* TASK INPUT

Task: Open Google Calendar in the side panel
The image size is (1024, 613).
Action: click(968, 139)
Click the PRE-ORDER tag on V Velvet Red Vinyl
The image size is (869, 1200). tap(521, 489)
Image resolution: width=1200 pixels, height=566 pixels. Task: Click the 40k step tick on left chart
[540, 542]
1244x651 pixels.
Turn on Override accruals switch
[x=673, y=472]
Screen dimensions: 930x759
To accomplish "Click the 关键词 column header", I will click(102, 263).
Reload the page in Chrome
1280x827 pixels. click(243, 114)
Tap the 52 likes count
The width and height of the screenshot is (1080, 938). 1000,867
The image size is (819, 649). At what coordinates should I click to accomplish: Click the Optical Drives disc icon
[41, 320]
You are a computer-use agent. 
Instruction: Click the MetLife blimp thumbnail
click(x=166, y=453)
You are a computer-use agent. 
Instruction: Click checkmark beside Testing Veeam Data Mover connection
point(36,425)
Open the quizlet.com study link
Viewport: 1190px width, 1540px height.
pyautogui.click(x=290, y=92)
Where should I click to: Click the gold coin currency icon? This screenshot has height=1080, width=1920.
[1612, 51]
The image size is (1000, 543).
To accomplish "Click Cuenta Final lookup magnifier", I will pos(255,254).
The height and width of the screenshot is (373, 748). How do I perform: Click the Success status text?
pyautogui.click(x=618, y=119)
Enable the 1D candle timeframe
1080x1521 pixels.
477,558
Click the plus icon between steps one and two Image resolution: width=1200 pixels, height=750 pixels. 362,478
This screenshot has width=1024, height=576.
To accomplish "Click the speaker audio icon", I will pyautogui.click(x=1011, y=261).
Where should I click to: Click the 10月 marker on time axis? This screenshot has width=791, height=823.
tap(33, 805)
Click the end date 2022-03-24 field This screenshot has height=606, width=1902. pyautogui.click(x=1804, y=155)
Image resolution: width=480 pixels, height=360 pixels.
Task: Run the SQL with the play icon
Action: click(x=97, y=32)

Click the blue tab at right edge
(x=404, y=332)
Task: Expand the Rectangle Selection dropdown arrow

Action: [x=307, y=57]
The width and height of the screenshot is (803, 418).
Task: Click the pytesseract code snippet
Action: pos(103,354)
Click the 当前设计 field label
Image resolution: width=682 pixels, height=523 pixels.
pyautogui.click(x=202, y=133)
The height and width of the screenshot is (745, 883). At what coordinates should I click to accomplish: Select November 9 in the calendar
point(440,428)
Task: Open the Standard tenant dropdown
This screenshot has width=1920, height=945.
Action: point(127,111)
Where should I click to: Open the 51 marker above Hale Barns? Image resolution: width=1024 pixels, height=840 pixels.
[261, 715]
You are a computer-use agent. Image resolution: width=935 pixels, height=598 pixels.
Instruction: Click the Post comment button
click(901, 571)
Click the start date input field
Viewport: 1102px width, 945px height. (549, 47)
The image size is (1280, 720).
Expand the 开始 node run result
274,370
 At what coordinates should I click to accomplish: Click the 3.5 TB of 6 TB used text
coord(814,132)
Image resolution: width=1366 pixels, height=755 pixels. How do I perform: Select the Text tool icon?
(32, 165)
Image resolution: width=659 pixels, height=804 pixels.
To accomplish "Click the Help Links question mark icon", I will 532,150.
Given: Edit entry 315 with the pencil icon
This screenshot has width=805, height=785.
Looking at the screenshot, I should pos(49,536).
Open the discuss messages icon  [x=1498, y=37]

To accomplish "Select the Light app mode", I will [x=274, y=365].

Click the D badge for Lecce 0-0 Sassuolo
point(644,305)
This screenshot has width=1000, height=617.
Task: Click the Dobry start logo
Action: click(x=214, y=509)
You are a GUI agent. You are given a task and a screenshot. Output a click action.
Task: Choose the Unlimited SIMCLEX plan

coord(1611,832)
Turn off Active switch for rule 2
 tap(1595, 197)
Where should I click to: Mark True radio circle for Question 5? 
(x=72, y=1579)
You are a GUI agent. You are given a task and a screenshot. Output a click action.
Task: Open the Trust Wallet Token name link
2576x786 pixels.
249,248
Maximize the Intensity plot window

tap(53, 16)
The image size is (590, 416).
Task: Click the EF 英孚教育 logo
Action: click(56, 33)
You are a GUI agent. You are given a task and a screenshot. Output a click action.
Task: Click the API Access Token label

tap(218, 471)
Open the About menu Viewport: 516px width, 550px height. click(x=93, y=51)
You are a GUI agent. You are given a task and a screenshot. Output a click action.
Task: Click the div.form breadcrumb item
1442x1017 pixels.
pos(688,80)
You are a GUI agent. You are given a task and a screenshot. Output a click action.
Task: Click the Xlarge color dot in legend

* WHAT IS REQUIRED
Give the number of lines in the entries that include the string "will", and nothing else.

* ANSWER TO THE PROBLEM
5